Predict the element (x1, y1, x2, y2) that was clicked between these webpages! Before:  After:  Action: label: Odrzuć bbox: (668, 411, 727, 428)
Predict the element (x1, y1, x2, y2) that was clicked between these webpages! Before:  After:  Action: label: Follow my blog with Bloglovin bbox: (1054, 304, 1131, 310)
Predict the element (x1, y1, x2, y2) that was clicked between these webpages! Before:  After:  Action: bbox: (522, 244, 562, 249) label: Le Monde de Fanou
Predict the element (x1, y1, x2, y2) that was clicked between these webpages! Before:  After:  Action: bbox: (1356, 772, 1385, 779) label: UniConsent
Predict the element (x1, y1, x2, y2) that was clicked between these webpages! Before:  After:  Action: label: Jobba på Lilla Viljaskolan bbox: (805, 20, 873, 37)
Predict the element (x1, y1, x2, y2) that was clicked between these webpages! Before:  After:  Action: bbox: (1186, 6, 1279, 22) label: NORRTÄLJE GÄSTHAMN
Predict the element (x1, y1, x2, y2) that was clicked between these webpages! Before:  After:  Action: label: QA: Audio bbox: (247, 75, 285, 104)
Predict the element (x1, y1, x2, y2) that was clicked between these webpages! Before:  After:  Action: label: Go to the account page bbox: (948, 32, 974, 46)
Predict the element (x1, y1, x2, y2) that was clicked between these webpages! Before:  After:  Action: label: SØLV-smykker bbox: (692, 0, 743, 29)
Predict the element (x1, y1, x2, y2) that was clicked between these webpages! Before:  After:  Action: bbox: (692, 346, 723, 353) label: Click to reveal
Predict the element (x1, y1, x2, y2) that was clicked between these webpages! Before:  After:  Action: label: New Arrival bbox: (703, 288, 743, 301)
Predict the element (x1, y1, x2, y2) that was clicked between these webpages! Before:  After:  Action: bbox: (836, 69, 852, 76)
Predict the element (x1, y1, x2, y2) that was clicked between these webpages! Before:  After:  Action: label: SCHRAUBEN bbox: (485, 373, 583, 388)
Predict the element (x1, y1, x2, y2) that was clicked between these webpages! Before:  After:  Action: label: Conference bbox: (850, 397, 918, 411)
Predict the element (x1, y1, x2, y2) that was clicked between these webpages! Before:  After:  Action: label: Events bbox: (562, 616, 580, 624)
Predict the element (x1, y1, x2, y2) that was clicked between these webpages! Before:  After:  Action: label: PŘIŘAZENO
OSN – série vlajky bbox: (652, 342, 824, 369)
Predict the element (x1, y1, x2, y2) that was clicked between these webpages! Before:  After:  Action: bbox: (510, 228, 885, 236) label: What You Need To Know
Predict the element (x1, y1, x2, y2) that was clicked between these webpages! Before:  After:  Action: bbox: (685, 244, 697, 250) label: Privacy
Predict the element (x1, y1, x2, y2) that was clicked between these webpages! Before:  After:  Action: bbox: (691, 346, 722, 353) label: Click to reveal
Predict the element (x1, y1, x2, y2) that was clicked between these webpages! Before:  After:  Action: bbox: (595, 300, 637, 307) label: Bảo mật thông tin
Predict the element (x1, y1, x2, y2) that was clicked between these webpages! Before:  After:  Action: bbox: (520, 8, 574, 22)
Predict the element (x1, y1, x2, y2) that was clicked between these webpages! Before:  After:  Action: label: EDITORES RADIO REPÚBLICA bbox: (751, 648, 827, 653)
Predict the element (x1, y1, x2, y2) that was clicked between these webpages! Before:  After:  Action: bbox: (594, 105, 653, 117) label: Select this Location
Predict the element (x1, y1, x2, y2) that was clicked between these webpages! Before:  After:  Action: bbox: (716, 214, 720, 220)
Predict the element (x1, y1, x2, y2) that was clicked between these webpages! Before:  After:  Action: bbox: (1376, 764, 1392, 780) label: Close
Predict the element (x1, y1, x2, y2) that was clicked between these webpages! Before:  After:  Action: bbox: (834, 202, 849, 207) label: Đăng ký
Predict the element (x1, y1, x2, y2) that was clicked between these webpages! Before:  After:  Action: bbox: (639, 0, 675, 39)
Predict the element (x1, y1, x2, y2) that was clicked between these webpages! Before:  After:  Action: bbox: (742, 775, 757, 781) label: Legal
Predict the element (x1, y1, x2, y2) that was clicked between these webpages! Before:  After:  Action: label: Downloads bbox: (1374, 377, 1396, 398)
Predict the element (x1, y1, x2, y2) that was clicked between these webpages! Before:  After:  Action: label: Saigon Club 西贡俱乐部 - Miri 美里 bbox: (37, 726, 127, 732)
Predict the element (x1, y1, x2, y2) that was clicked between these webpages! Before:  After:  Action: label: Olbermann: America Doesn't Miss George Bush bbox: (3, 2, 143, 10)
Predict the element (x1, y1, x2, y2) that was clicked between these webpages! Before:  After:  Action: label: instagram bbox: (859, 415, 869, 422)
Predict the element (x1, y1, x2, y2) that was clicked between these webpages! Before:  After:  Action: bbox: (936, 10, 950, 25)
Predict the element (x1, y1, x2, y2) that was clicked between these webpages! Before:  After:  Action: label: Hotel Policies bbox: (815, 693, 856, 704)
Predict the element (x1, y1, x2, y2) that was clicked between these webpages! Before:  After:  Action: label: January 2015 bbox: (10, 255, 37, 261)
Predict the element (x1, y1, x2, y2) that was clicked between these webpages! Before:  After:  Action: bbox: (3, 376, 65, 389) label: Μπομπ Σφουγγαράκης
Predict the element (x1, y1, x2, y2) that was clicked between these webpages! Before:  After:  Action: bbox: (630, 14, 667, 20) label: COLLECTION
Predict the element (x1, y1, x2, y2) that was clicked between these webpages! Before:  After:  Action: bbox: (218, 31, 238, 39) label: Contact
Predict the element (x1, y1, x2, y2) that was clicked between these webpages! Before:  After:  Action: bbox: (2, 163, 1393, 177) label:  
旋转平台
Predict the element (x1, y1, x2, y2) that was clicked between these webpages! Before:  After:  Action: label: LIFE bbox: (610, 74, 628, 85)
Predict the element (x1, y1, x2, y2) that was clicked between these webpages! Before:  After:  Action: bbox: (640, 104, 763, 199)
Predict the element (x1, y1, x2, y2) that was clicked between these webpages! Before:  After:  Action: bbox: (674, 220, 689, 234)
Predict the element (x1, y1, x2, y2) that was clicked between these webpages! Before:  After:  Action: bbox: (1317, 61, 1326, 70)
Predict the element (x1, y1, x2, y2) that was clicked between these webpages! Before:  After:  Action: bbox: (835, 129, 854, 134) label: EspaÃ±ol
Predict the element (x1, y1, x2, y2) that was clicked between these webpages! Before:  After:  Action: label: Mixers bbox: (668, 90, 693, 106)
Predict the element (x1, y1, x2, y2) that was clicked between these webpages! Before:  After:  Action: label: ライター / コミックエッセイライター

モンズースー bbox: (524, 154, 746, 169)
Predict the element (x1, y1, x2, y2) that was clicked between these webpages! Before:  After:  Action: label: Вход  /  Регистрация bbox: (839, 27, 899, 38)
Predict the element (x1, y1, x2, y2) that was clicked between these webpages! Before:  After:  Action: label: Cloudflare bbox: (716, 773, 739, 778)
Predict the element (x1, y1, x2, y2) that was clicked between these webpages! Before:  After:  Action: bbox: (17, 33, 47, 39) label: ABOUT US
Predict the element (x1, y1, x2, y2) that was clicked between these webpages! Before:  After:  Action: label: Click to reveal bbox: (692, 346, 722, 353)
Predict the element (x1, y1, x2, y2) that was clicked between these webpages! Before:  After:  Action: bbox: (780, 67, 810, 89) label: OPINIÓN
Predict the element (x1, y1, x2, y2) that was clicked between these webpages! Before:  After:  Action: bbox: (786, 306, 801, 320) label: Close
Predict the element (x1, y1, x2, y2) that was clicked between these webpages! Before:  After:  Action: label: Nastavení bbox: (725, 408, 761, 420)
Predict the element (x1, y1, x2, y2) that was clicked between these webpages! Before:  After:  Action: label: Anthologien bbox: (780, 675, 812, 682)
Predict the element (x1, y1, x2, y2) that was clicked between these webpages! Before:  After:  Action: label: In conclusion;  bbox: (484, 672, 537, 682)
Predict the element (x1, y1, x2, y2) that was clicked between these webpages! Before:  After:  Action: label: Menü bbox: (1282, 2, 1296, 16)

----

¿Cómo quedan las entradas que van desde la que contiene "779) label: UniConsent" hasta la que contiene "616, 580, 624)", ambas incluidas, si cambias "webpages" por "web pages" y dejas todo lo demás igual?

SOLUCIÓN DEL PROBLEMA:
Predict the element (x1, y1, x2, y2) that was clicked between these web pages! Before:  After:  Action: bbox: (1356, 772, 1385, 779) label: UniConsent
Predict the element (x1, y1, x2, y2) that was clicked between these web pages! Before:  After:  Action: label: Jobba på Lilla Viljaskolan bbox: (805, 20, 873, 37)
Predict the element (x1, y1, x2, y2) that was clicked between these web pages! Before:  After:  Action: bbox: (1186, 6, 1279, 22) label: NORRTÄLJE GÄSTHAMN
Predict the element (x1, y1, x2, y2) that was clicked between these web pages! Before:  After:  Action: label: QA: Audio bbox: (247, 75, 285, 104)
Predict the element (x1, y1, x2, y2) that was clicked between these web pages! Before:  After:  Action: label: Go to the account page bbox: (948, 32, 974, 46)
Predict the element (x1, y1, x2, y2) that was clicked between these web pages! Before:  After:  Action: label: SØLV-smykker bbox: (692, 0, 743, 29)
Predict the element (x1, y1, x2, y2) that was clicked between these web pages! Before:  After:  Action: bbox: (692, 346, 723, 353) label: Click to reveal
Predict the element (x1, y1, x2, y2) that was clicked between these web pages! Before:  After:  Action: label: New Arrival bbox: (703, 288, 743, 301)
Predict the element (x1, y1, x2, y2) that was clicked between these web pages! Before:  After:  Action: bbox: (836, 69, 852, 76)
Predict the element (x1, y1, x2, y2) that was clicked between these web pages! Before:  After:  Action: label: SCHRAUBEN bbox: (485, 373, 583, 388)
Predict the element (x1, y1, x2, y2) that was clicked between these web pages! Before:  After:  Action: label: Conference bbox: (850, 397, 918, 411)
Predict the element (x1, y1, x2, y2) that was clicked between these web pages! Before:  After:  Action: label: Events bbox: (562, 616, 580, 624)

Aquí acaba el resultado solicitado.